╭─ Data for this exercise

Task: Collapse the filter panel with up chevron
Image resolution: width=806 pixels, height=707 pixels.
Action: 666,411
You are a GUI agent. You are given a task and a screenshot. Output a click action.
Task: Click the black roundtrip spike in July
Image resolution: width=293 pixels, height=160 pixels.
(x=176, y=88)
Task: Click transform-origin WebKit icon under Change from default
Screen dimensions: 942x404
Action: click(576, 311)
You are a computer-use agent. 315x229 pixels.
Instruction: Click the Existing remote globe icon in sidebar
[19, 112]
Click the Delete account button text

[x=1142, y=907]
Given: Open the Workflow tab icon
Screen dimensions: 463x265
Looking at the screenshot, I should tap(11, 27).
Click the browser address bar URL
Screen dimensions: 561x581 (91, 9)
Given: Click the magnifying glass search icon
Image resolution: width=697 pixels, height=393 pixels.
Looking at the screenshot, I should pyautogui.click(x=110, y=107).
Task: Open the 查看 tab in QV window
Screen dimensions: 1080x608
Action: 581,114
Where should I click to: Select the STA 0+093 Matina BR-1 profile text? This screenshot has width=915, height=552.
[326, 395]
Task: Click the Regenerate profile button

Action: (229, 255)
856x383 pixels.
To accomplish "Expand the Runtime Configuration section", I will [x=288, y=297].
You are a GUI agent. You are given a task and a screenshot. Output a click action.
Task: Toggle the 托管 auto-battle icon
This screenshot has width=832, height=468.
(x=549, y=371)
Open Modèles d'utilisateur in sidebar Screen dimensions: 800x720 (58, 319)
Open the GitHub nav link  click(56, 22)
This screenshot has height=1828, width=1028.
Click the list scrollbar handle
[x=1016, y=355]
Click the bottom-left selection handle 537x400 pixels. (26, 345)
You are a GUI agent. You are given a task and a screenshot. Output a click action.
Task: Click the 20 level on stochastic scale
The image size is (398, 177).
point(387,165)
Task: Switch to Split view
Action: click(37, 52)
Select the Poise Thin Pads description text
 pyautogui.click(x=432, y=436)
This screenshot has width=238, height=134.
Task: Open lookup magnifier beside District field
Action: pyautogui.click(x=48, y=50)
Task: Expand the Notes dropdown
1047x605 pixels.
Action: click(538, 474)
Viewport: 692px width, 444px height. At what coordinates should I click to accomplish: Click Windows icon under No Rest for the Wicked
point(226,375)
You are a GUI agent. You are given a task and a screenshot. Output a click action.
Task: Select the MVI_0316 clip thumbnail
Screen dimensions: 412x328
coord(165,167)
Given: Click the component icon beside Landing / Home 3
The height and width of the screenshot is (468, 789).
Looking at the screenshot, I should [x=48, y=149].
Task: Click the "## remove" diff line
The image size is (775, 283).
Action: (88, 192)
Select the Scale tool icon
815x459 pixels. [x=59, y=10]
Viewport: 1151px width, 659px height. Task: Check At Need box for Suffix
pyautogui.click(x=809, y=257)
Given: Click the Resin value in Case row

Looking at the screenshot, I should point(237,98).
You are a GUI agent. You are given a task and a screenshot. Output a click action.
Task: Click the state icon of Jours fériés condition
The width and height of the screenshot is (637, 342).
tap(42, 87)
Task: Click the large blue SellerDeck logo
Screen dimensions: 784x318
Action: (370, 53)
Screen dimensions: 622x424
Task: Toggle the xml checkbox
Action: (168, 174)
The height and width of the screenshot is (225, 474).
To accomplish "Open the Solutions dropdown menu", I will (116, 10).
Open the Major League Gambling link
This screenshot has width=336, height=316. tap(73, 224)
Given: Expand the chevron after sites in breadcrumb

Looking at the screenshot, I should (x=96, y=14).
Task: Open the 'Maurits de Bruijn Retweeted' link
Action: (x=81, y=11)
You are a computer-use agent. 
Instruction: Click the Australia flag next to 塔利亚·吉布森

╰─

**Assignment**. Print out every entry, keeping each one exact.

**Written solution**.
Task: Collapse the filter panel with up chevron
Image resolution: width=806 pixels, height=707 pixels.
Action: 666,411
You are a GUI agent. You are given a task and a screenshot. Output a click action.
Task: Click the black roundtrip spike in July
Image resolution: width=293 pixels, height=160 pixels.
(x=176, y=88)
Task: Click transform-origin WebKit icon under Change from default
Screen dimensions: 942x404
Action: click(576, 311)
You are a computer-use agent. 315x229 pixels.
Instruction: Click the Existing remote globe icon in sidebar
[19, 112]
Click the Delete account button text

[x=1142, y=907]
Given: Open the Workflow tab icon
Screen dimensions: 463x265
Looking at the screenshot, I should tap(11, 27).
Click the browser address bar URL
Screen dimensions: 561x581 (91, 9)
Given: Click the magnifying glass search icon
Image resolution: width=697 pixels, height=393 pixels.
Looking at the screenshot, I should pyautogui.click(x=110, y=107).
Task: Open the 查看 tab in QV window
Screen dimensions: 1080x608
Action: 581,114
Where should I click to: Select the STA 0+093 Matina BR-1 profile text? This screenshot has width=915, height=552.
[326, 395]
Task: Click the Regenerate profile button

Action: (229, 255)
856x383 pixels.
To accomplish "Expand the Runtime Configuration section", I will [x=288, y=297].
You are a GUI agent. You are given a task and a screenshot. Output a click action.
Task: Toggle the 托管 auto-battle icon
This screenshot has width=832, height=468.
(x=549, y=371)
Open Modèles d'utilisateur in sidebar Screen dimensions: 800x720 (58, 319)
Open the GitHub nav link  click(56, 22)
This screenshot has height=1828, width=1028.
Click the list scrollbar handle
[x=1016, y=355]
Click the bottom-left selection handle 537x400 pixels. (26, 345)
You are a GUI agent. You are given a task and a screenshot. Output a click action.
Task: Click the 20 level on stochastic scale
The image size is (398, 177).
point(387,165)
Task: Switch to Split view
Action: click(37, 52)
Select the Poise Thin Pads description text
 pyautogui.click(x=432, y=436)
This screenshot has width=238, height=134.
Task: Open lookup magnifier beside District field
Action: pyautogui.click(x=48, y=50)
Task: Expand the Notes dropdown
1047x605 pixels.
Action: click(538, 474)
Viewport: 692px width, 444px height. At what coordinates should I click to accomplish: Click Windows icon under No Rest for the Wicked
point(226,375)
You are a GUI agent. You are given a task and a screenshot. Output a click action.
Task: Select the MVI_0316 clip thumbnail
Screen dimensions: 412x328
coord(165,167)
Given: Click the component icon beside Landing / Home 3
The height and width of the screenshot is (468, 789).
Looking at the screenshot, I should [x=48, y=149].
Task: Click the "## remove" diff line
The image size is (775, 283).
Action: (88, 192)
Select the Scale tool icon
815x459 pixels. [x=59, y=10]
Viewport: 1151px width, 659px height. Task: Check At Need box for Suffix
pyautogui.click(x=809, y=257)
Given: Click the Resin value in Case row

Looking at the screenshot, I should point(237,98).
You are a GUI agent. You are given a task and a screenshot. Output a click action.
Task: Click the state icon of Jours fériés condition
The width and height of the screenshot is (637, 342).
tap(42, 87)
Task: Click the large blue SellerDeck logo
Screen dimensions: 784x318
Action: (370, 53)
Screen dimensions: 622x424
Task: Toggle the xml checkbox
Action: (168, 174)
The height and width of the screenshot is (225, 474).
To accomplish "Open the Solutions dropdown menu", I will (116, 10).
Open the Major League Gambling link
This screenshot has width=336, height=316. tap(73, 224)
Given: Expand the chevron after sites in breadcrumb

Looking at the screenshot, I should (x=96, y=14).
Task: Open the 'Maurits de Bruijn Retweeted' link
Action: (x=81, y=11)
You are a computer-use agent. 
Instruction: Click the Australia flag next to 塔利亚·吉布森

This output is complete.